15 thoughts on “Irritation

    1. Sending cash across international boundaries can be full of legal pitfalls.
      At very least, lawyers would need to be consulted.

        1. If you were to, say, put up several short stories for ridiculous prices, say $9.99, you’d get 70%, and have to pay income taxes and so forth, but that might be the least legally tangled way for your foreign fans to get you the funds to keep you from drowning, and maybe enough to ease the pain your local government is inflicting on you.

  1. Get a thing or even a few “wrong” (varies from slight ooops to That’s not likely to happen) and I might can bypass it, but repeated “Um, no, they don’t work that way.” and especially “You’ve never done that or talked to anyone who has, have you?” will drive me out of a story right quick. Two different stories from the same author and one I keep reading, because the wrongs were minor and really not vital to the story. The other started with nonsense, I tried to ignore, then became worse and worse but I forced my way through three books, well two and most of the third. I hit a wall of things I have personal knowledge of (motorcycles, firearms) and apparently far more knowledge than the writer (military training and abilities, even in non-USA militaries), that I could not go on with the story. Okay, dumb luck might allow you to find a rifle in a car in Oxford, England and it might be in .308 Winchester, but not bloody likely (Now Oxford, Mississippi on the other hand . . .) Also, Sorta got it right that a .223/5.56 is going to take more than one round to kill a large beast, but the particular beast is not going to go down from a single .308 either and a similar beast is not going down at all from multiple mags of 5.56, and certainly not just a few shots of same.. Not with hunting ammo, bub. And no one, certainly not a 130 pound female, is pushing 700 pounds of police motorcycle a half mile on dirt as easily as pushing a bicycle! Might as well have went with “Uphill, both ways, in the snow!”

  2. Re: sending cash across international boundaries
    I use PayPal to send money to the Philippines on a regular basis. They give a good conversion rate, and the fee is trivial.

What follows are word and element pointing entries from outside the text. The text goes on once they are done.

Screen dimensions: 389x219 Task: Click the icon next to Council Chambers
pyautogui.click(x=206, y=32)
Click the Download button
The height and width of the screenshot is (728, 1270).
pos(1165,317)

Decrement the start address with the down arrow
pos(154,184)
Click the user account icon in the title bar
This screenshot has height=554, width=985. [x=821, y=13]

And I’d much rather send a few bucks now AND order the book than read an obituary notice.
    In this case, at least.

  3. When it got cold enough, I waterskied in a dry suit – one can wear comfy sweats under it, or a sweater, for that matter. I don’t think that would work for diving – too much air gets captured inside; one wouldn’t sink without a lot of weight and changes in orientation would move the air around. But, surely, they make something like that for diving. 58 is pretty chilly for a wet suit, even if one is very well hydrated before getting in.
    I skied off the edge of lake ice, once, just to say I’ve done it. Way too cold to have fun.

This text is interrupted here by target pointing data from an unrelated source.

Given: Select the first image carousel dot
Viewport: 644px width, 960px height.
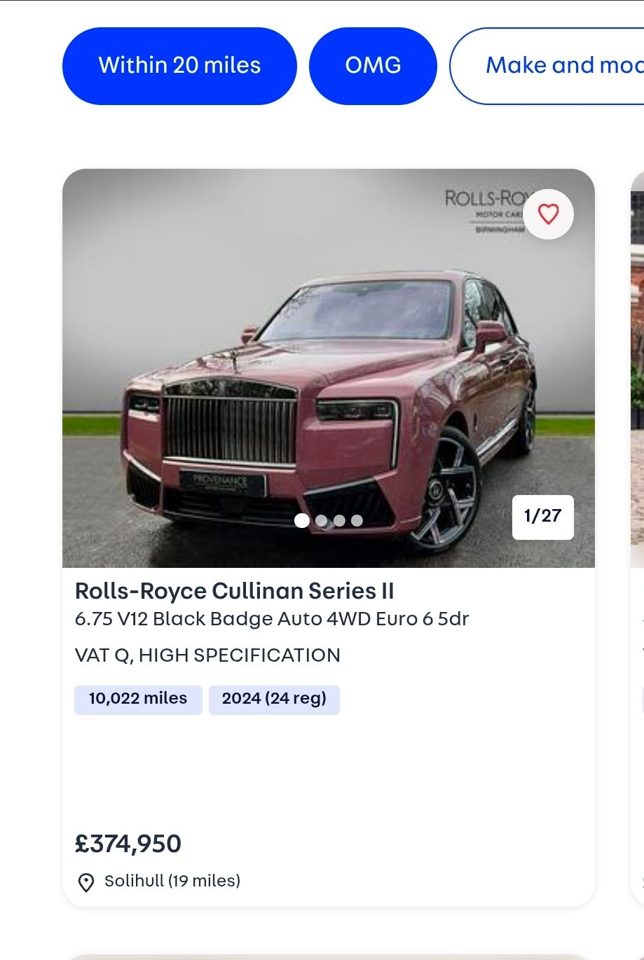Looking at the screenshot, I should click(x=302, y=520).
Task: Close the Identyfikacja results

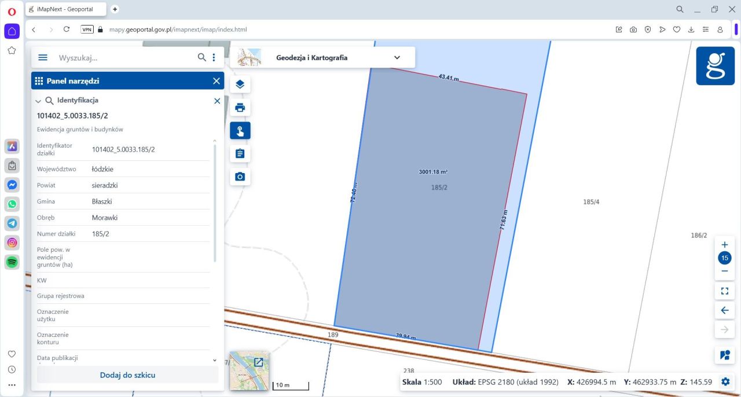Action: 217,101
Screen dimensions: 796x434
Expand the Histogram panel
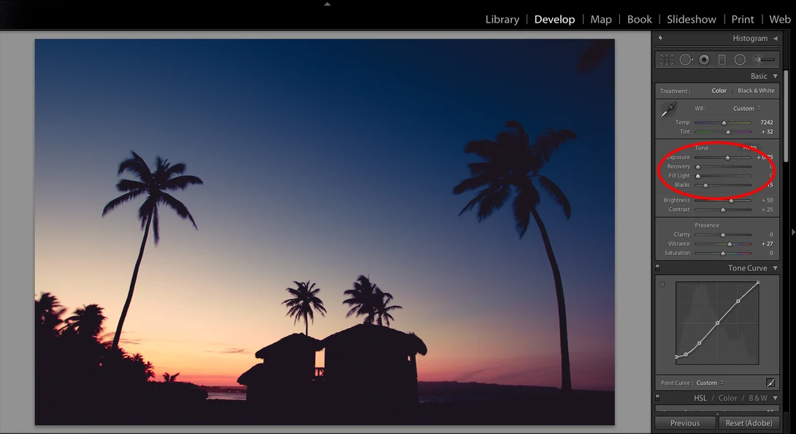775,39
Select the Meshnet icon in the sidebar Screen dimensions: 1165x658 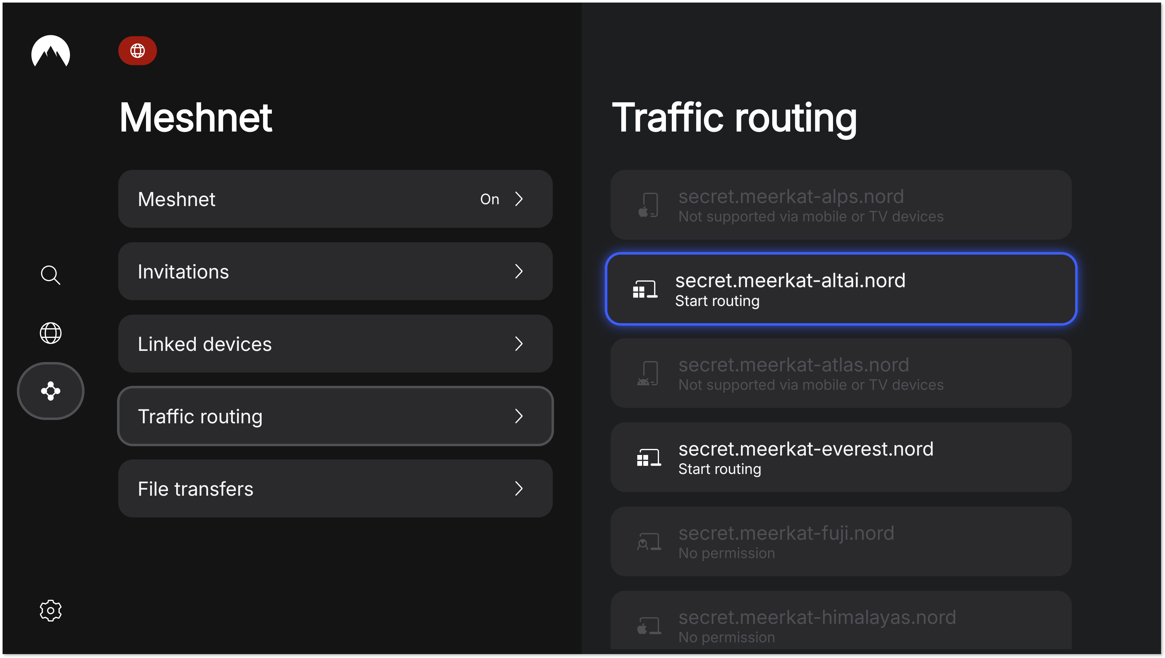[x=51, y=391]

  4. Get a replacement. Period. You came close there Dave, and you know it. We can help, and are more than willing to.

    1. There’s a link to Dave’s PayPal on his website. 😉 I’m not willing to wait for a stubborn independent person to finally admit a helping hand wouldn’t hurt.

  5. Well Dave, as I’ve told you before, you publish it, and I’ll buy it. Pretty simple that. However, you do worry me when you tell such stories. Perhaps an elastic bandage around the knees so that the rough part doesn’t get to the skin? Some other covering to fix that? When kayaking in very cold water, I do wear thermal long johns under the wet suit. Seems to help me. Not sure it would work in your situation. Be careful out there.